- Element and text location data:
++++++

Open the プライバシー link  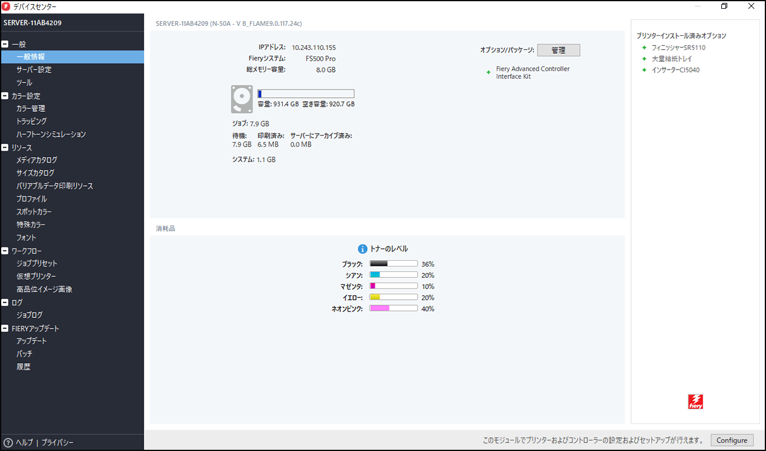pos(58,443)
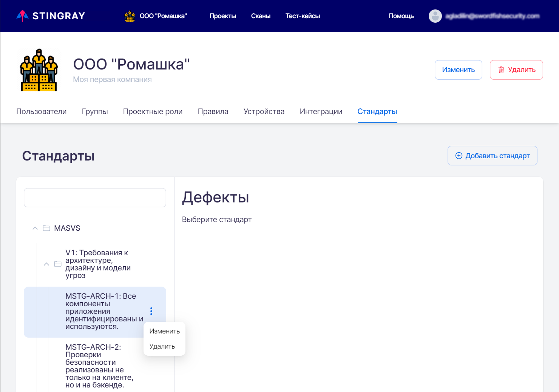Click the company icon in the top navbar
Screen dimensions: 559x392
coord(130,16)
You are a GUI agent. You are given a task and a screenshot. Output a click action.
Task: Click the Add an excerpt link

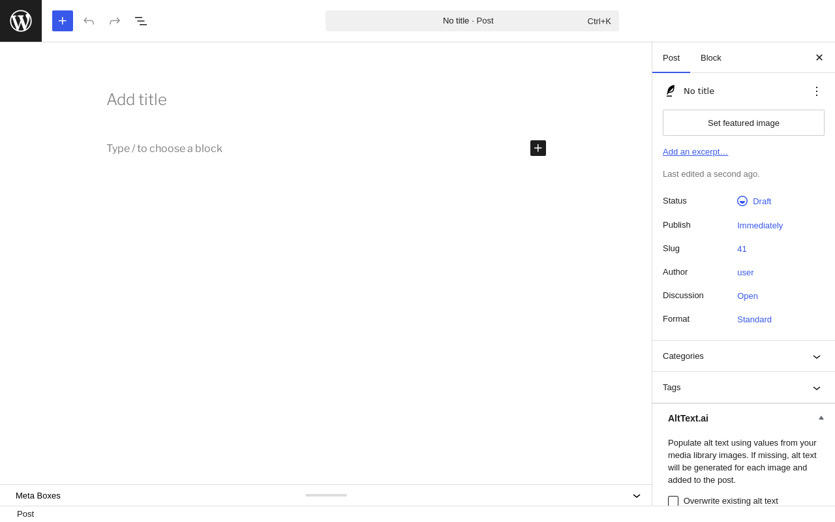695,152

++++++

- TASK BRIEF: Starting at the line containing "You are a GUI" and running through the end of the records, rewrite those lines with "click action" swapped for "tap action" and everything else left as is. Don't include the pictures in your answer.

- RESPONSE:
You are a GUI agent. You are given a task and a screenshot. Output a tap action.
Task: Click the Add an excerpt link

695,152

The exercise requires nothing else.